**Record excerpts:**
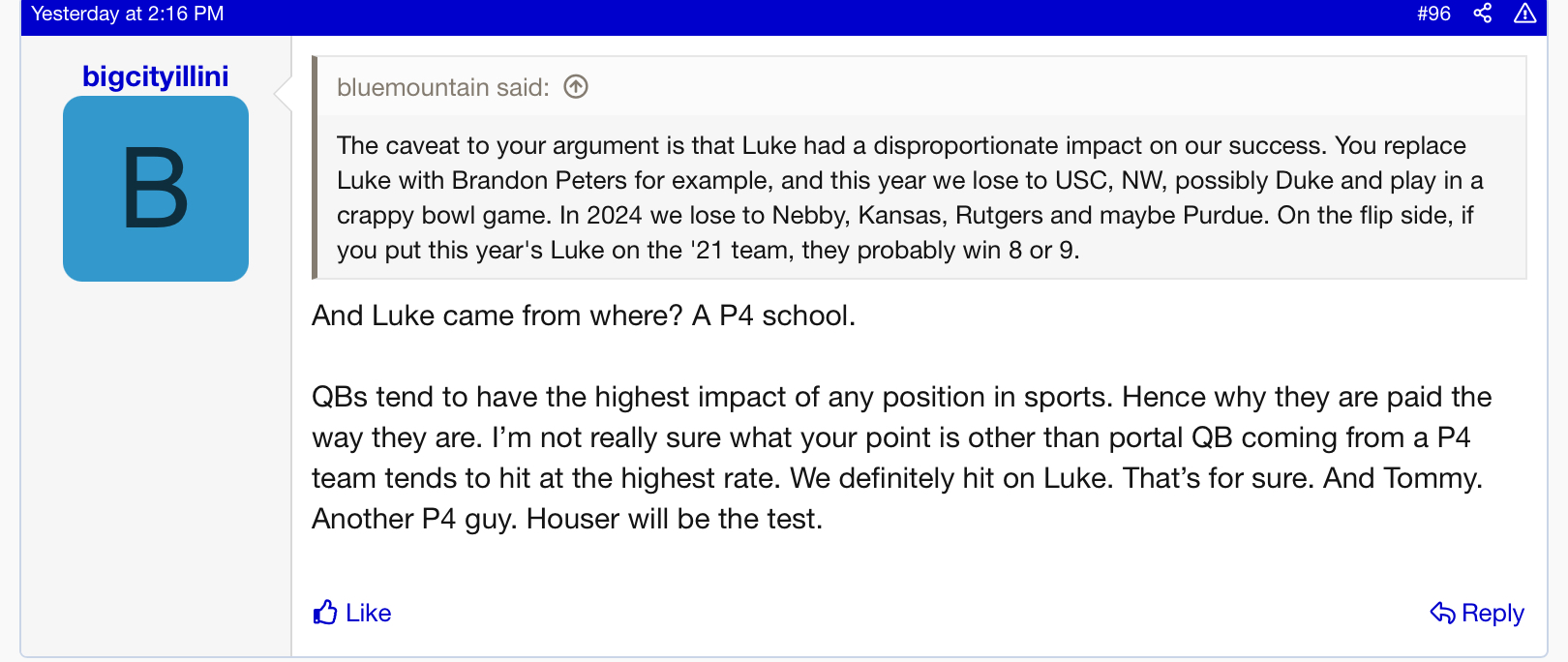Click "bluemountain said:" quote header
The height and width of the screenshot is (662, 1568).
[442, 87]
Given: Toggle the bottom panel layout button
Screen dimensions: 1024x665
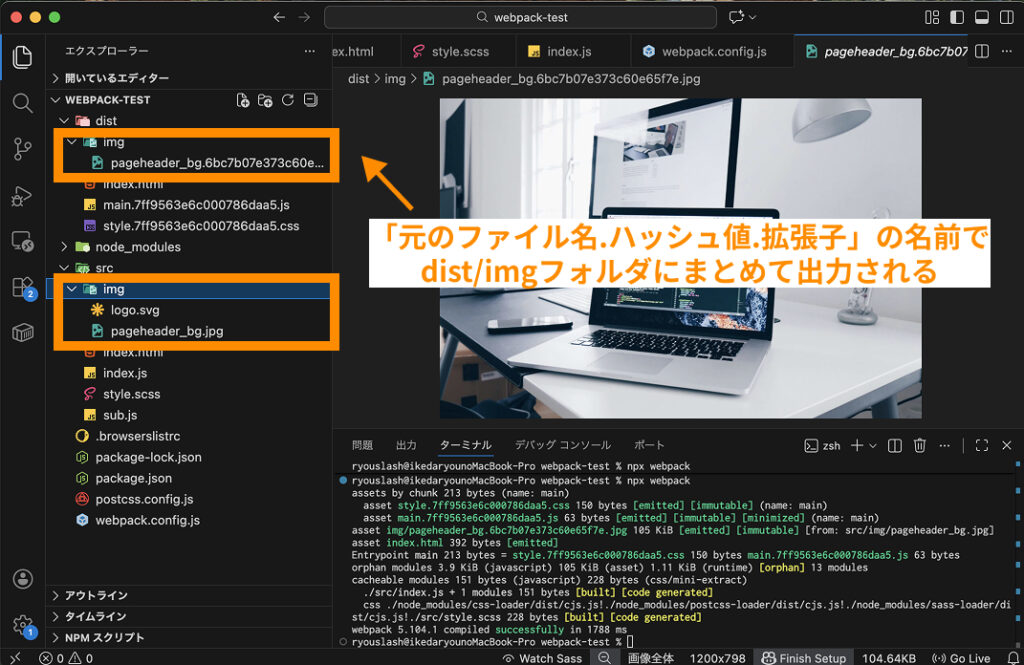Looking at the screenshot, I should [x=981, y=17].
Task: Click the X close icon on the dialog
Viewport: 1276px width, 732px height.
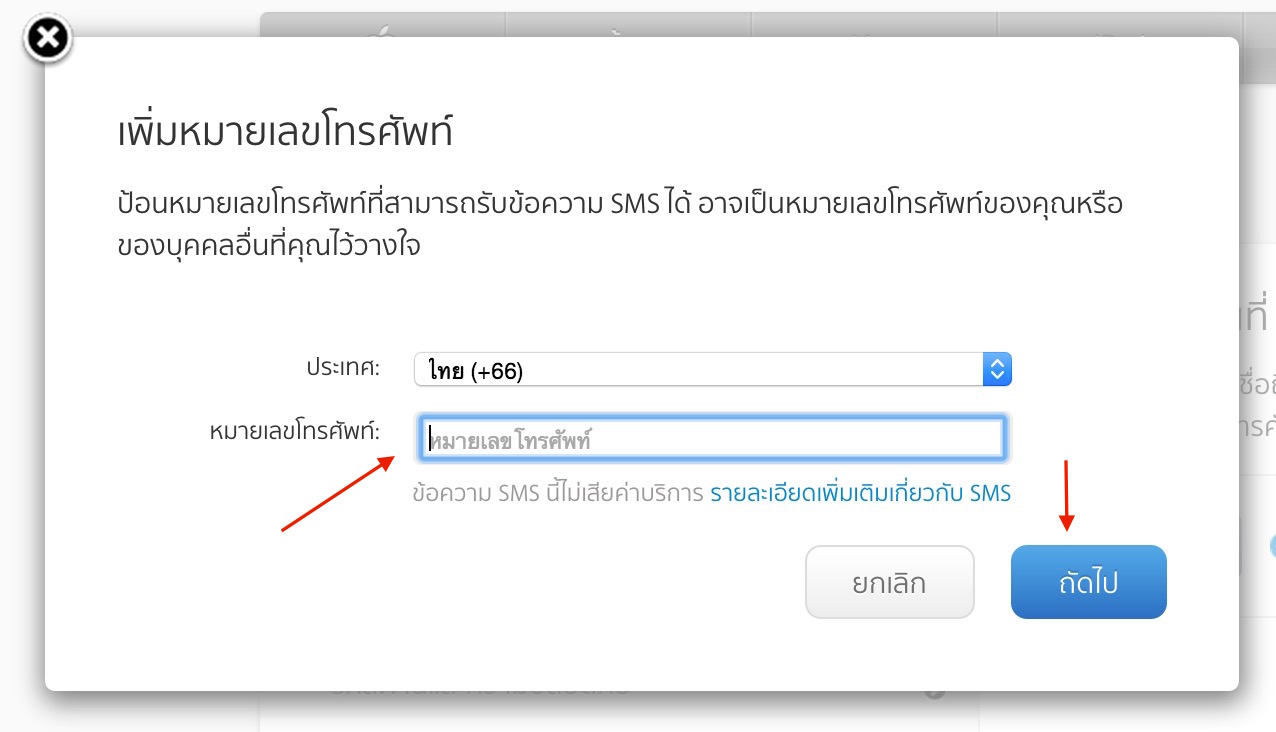Action: point(47,39)
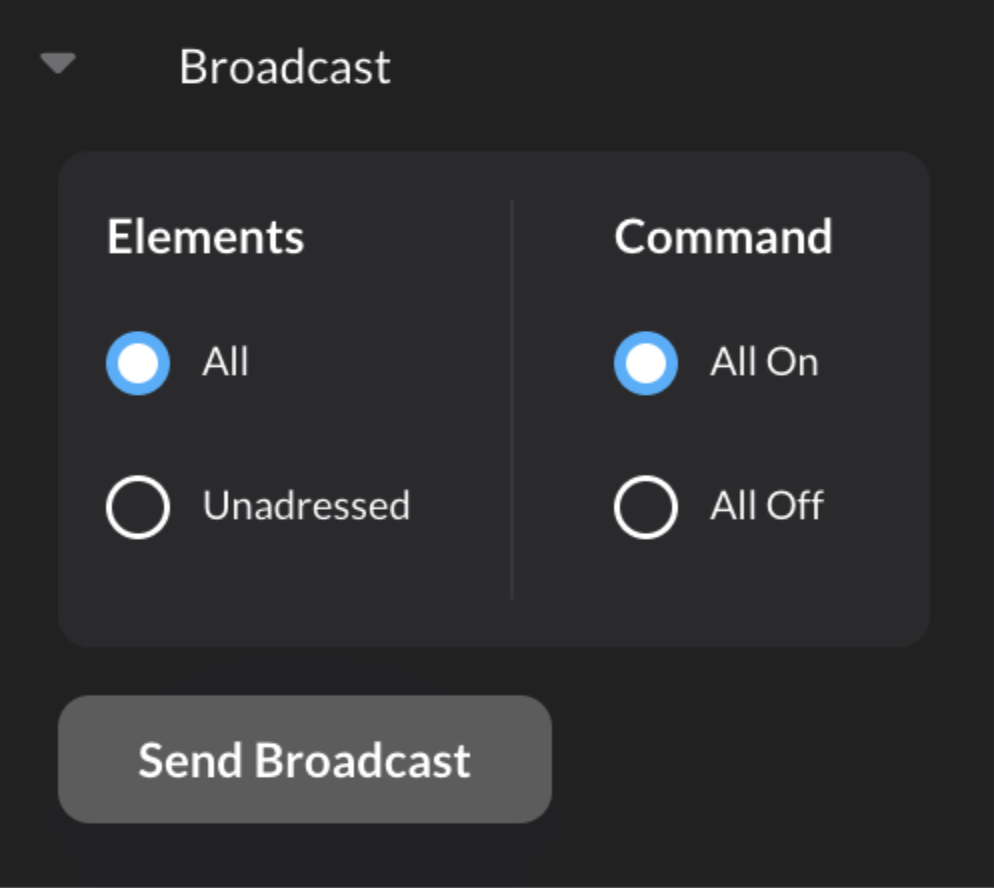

**Requirement:** Please copy exactly, and only, the lines from the one that contains "Task: Click the X close icon on the dialog" through the last line of the data above, omitting all pictures.

**Response area:**
Task: Click the X close icon on the dialog
Viewport: 1276px width, 732px height.
Action: point(47,39)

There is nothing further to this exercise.